Effective June 21, FedEx Corp. (NYSE:FDX) will stick it to its customers in the form of significant percentage increases to three delivery surcharges.
FedEx’s residential delivery surcharges on domestic air and ground deliveries will double from 30 cents per package to 60 cents per package. Separately, FedEx will raise the surcharge on its rebranded Ground Economy service to $1 per parcel from 75 cents. The service was formerly known as SmartPost before FedEx ended its last-mile delivery partnership with the U.S. Postal Service and took all of that business in-house.
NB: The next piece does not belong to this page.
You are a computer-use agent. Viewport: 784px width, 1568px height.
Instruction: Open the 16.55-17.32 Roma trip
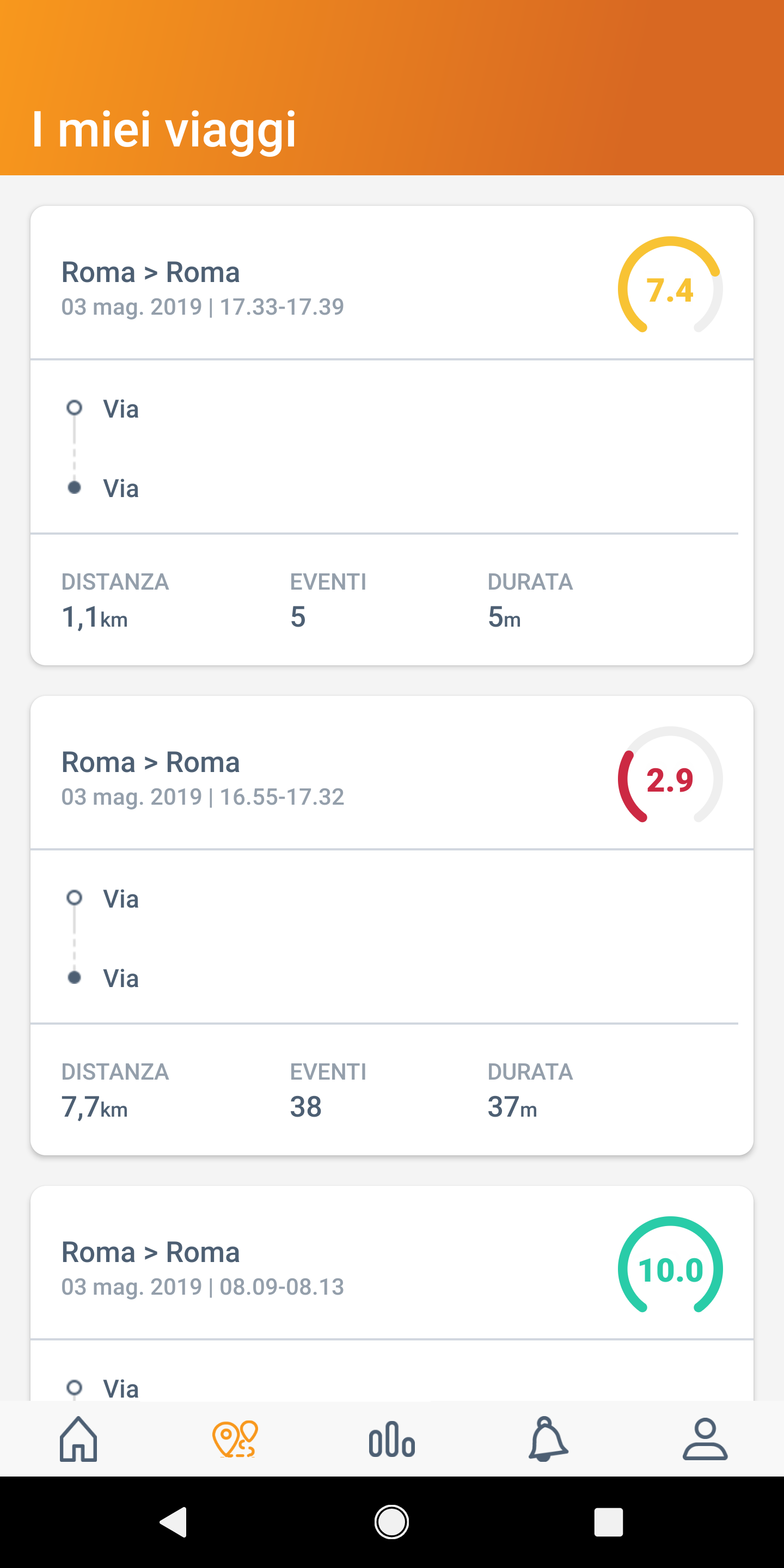coord(202,777)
In addition, the carrier will increase its “additional handling” surcharge to $3.50 per parcel from $3 on domestic air and ground deliveries, as well as international ground deliveries. Parcels are typically hit with an additional handling surcharge if they present weight, dimensional or other shipping characteristics that FedEx considers unfavorable to the efficient operation of its network.
In a related move, FedEx will maintain its $30 per-piece surcharge on oversized shipments moving in U.S. air and ground services, and international ground deliveries. That charge took effect in mid-January.
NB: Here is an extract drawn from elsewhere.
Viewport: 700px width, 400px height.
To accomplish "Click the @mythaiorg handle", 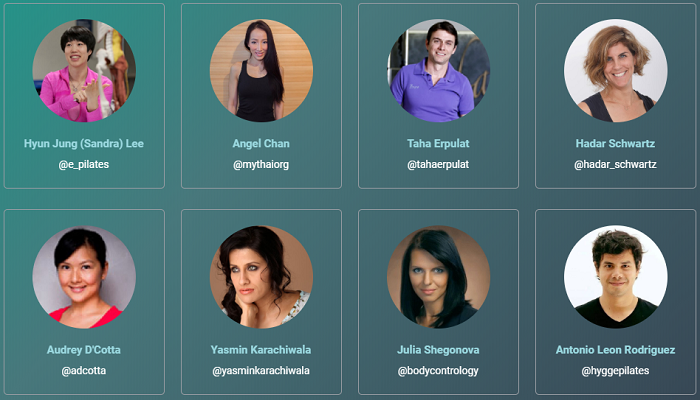I will coord(261,165).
The three increases will be in effect from June 21 until further notice, FedEx said in a website posting Friday. The changes were classified as “peak” surcharges, which underscores that in the unprecedented environment for package deliveries during the post-COVID-19 era, peak season is no longer associated with the Christmastime holidays but has become a year-round phenomenon. The sellers market for parcel-delivery services has never been hotter than it is today, and all carriers have as much traffic as they can handle.
Trevor Outman, co-CEO of parcel consultancy Shipware LLC, said the surcharge increases are certain to erode the margins of customers that ship online orders directly to consumers. Residential surcharges are the most common of the charges known as accessorials because they are assessed separately from the carriers’ base rate.
FedEx has maintained that its surcharges are justified because its cost to serve has escalated dramatically with the massive spike in e-commerce ordering. While virtually all FedEx stakeholders acknowledge that the company faces higher pickup and delivery costs, they contend that FedEx and archrival UPS Inc. (NYSE:UPS) are using the surcharges to fatten their income statements instead of passing on higher service costs to their shippers.
Company executives have said on analyst calls that delivery surcharges will play an increasingly important role in the company’s drive to boost profitable revenue.